Daud's policies during the 1950s and early 1960s on "Pashtunistan" -- the name given by ethnic Pashtun nationalists to what are now Pakistan's Northwest Frontier and Baluchistan provinces -- had been a disaster for Kabul's relations with Islamabad.

At the Bonn conference in December, delegates could have prevented the possibility of Zahir Shah returning to Afghanistan to head the transitional government. They simply had to call for the restoration of the 1964 constitution except for the articles that made Afghanistan a constitutional monarchy.

But by also refusing to restore the article which prevents Zahir Shah or his family from heading the government, the Bonn delegates ensured that the former king would at least have a legal option to try and head the yet-to-be-named transitional government.

Kabul's mayor, Fazel Karim Aimaq, told RFE/RL today he sees little chance that Zahir Shah would try to reimpose monarchy in Afghanistan.

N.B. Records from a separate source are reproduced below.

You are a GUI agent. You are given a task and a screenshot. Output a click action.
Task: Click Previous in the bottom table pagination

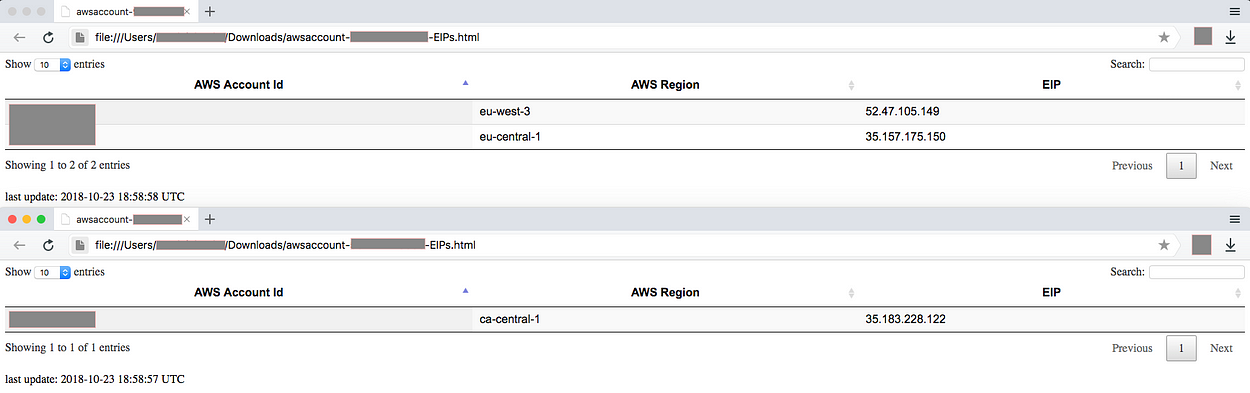(1132, 348)
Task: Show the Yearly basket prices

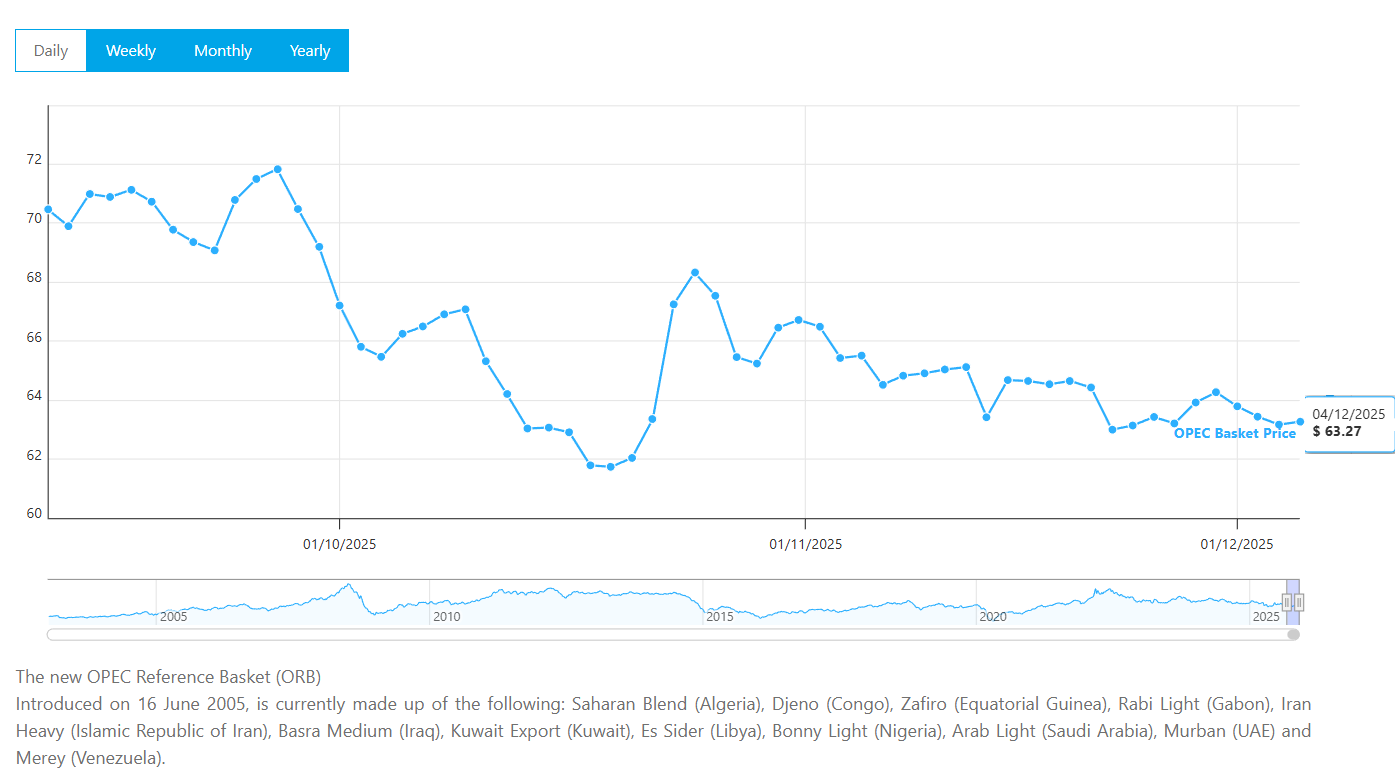Action: [x=310, y=51]
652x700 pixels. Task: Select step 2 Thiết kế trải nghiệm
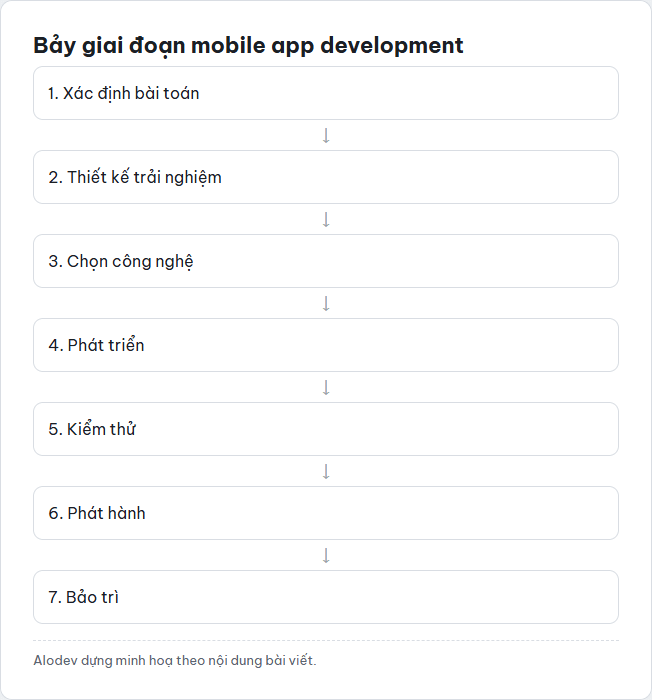point(326,177)
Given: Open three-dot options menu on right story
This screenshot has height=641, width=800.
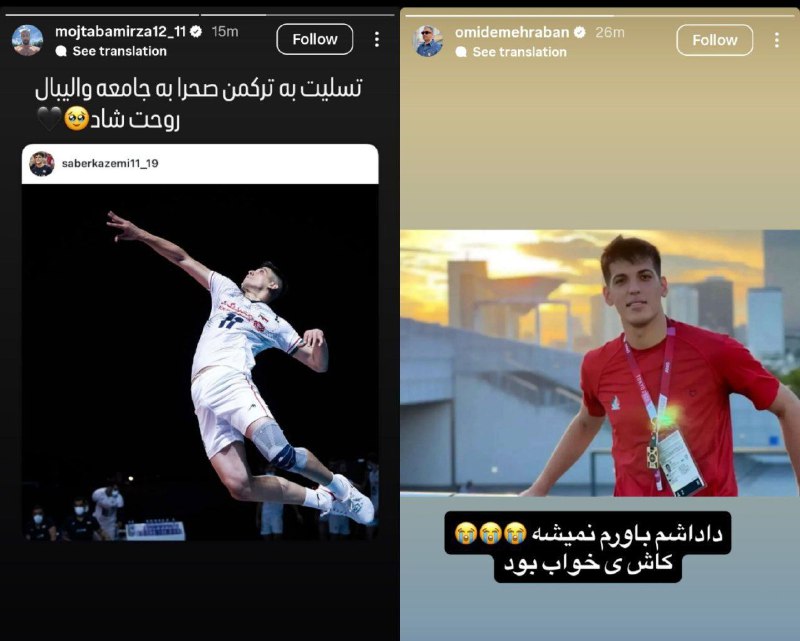Looking at the screenshot, I should (x=777, y=40).
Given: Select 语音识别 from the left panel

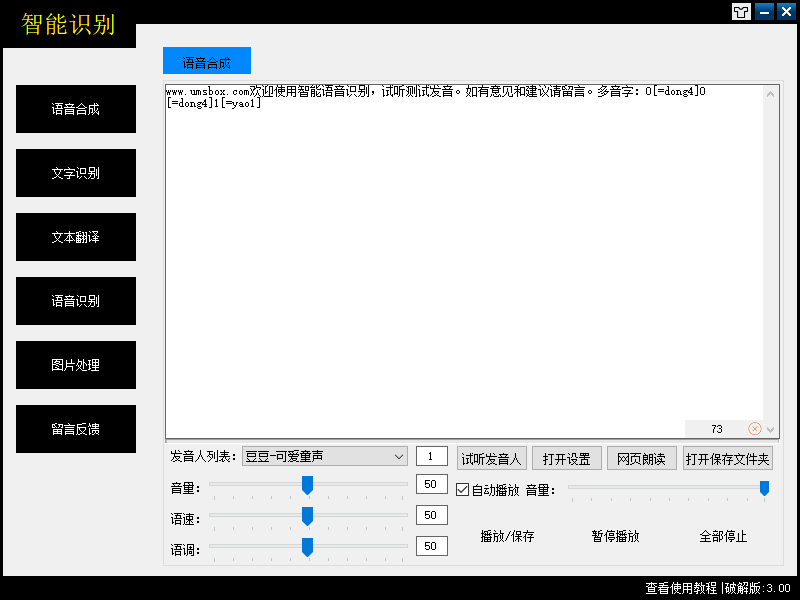Looking at the screenshot, I should coord(75,301).
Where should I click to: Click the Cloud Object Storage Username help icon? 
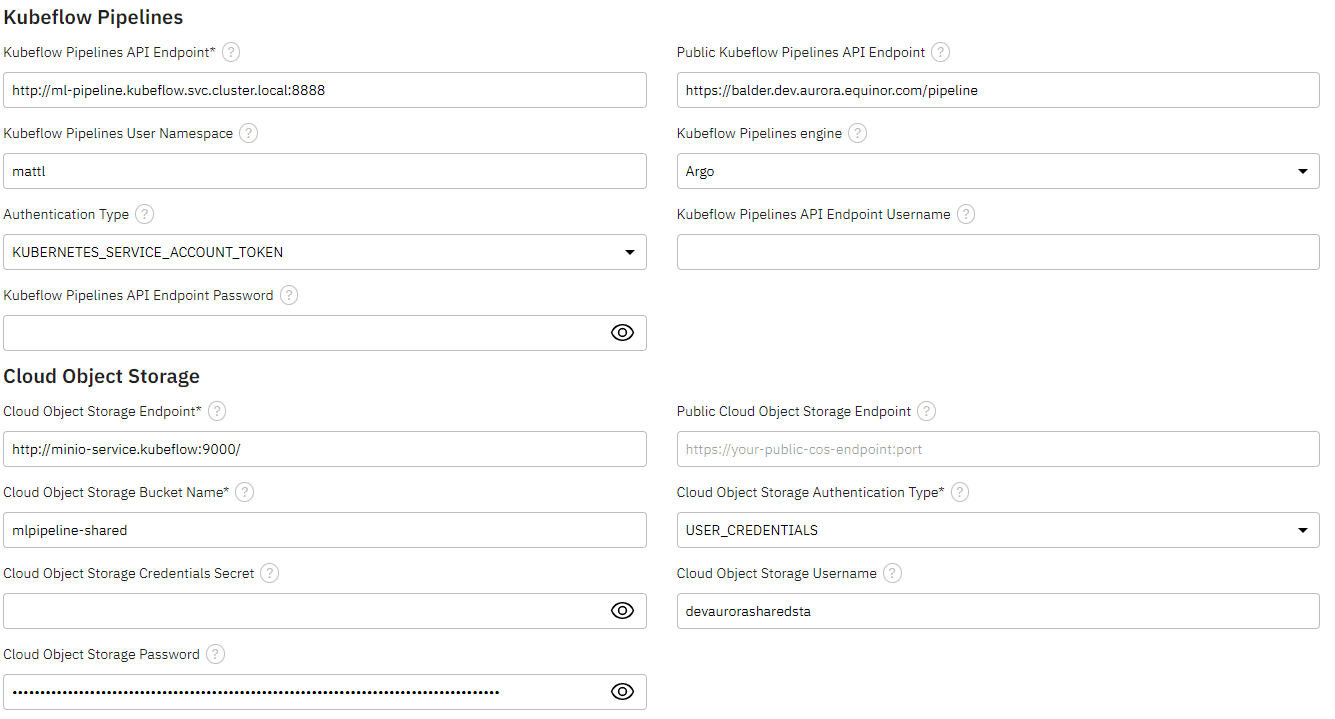point(891,573)
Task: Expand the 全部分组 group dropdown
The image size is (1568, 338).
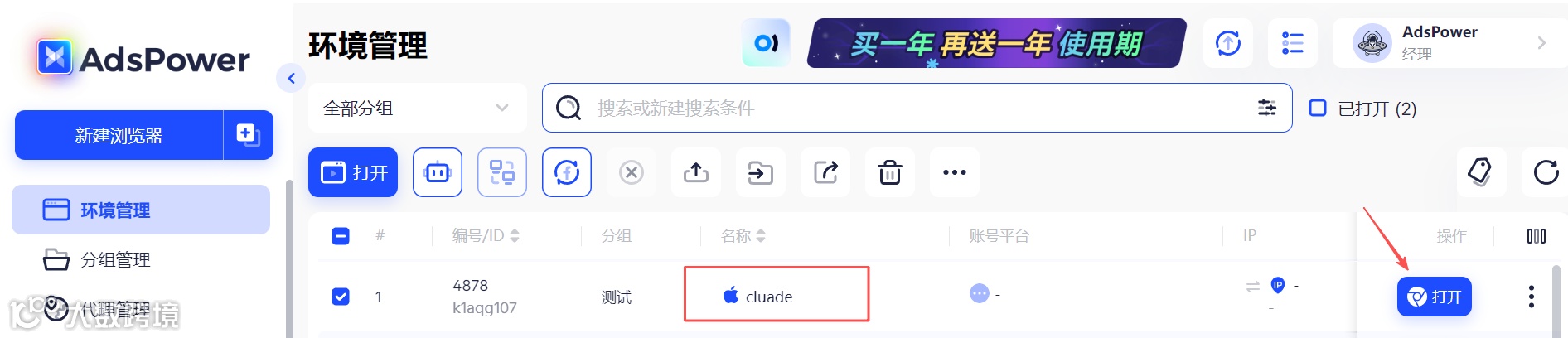Action: tap(417, 108)
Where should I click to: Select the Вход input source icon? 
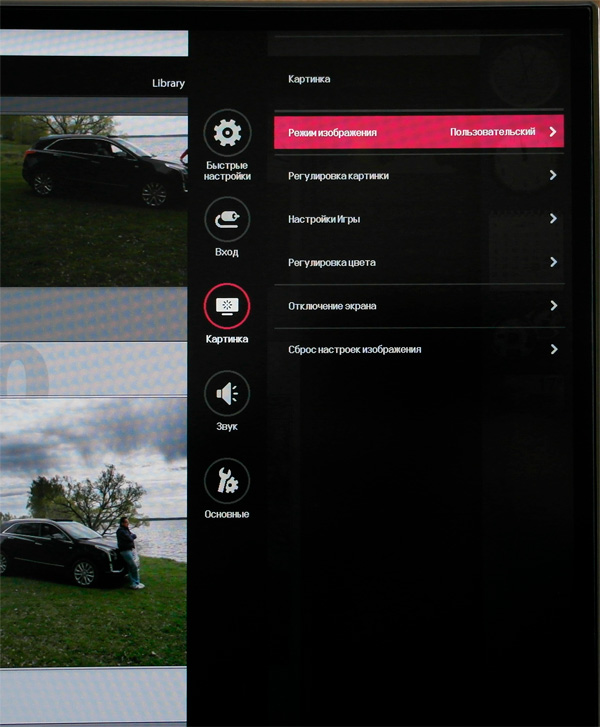click(227, 218)
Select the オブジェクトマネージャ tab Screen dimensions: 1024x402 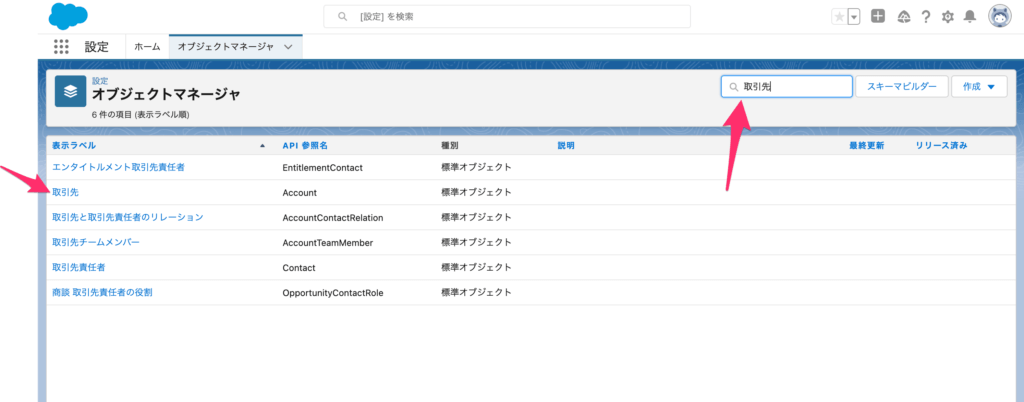tap(226, 47)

"As far as I know, the king of Afghanistan [Zahir Shah] is not in favor of restoring the monarchy and he does not want to be king [again]. But as an elder mediator in the political issues of Afghanistan, he does want to present the gift of peace to the people," Aimaq said.

Nevertheless, Aimaq did agree that Zahir Shah would be eligible to head the transitional government because of the way that all of the monarchy clauses have been dropped from the restored version of the 1964 constitution that is now the law.

Zahir Shah is expected to return to Afghanistan as soon as next month in order to inaugurate the loya jirga that will decide the composition of the transitional government. Aimaq said the unresolved question for now is whether Zahir Shah wants to become a candidate for the administration that is to take over from the current interim government in June.

"Does his highness, besides [his presence in Afghanistan for] the inauguration [of the loya jirga], present himself as a candidate or not? It is one of the questions that does not have an answer at this moment in time. If he does present himself as a candidate [to head the transitional government], then the invited members of the Loya Jirga will decide whether to elect him [or not]. In this case, to my mind, there is no [legal] obstacle [to him becoming the head of the transitional administration," Aimaq said.

In fact, the Bonn agreement was the result of negotiations between three main groups that now comprise the interim administration -- several bickering factions of the Northern Alliance, the Peshawar group, and the so-called "Rome Group," which includes royalists who see a role for the former king in the transitional government.

A 21-member council has been working for the past week at its task of choosing which individuals will be members of the loya jirga. So far, it remains unclear exactly how many people will be members of the loya jirga or where their loyalties lie.

Although Zahir Shah has not publicly stated whether he intends to try to head the transitional government, his spokesman said recently that when he returns to Afghanistan in mid-March, it will be for good.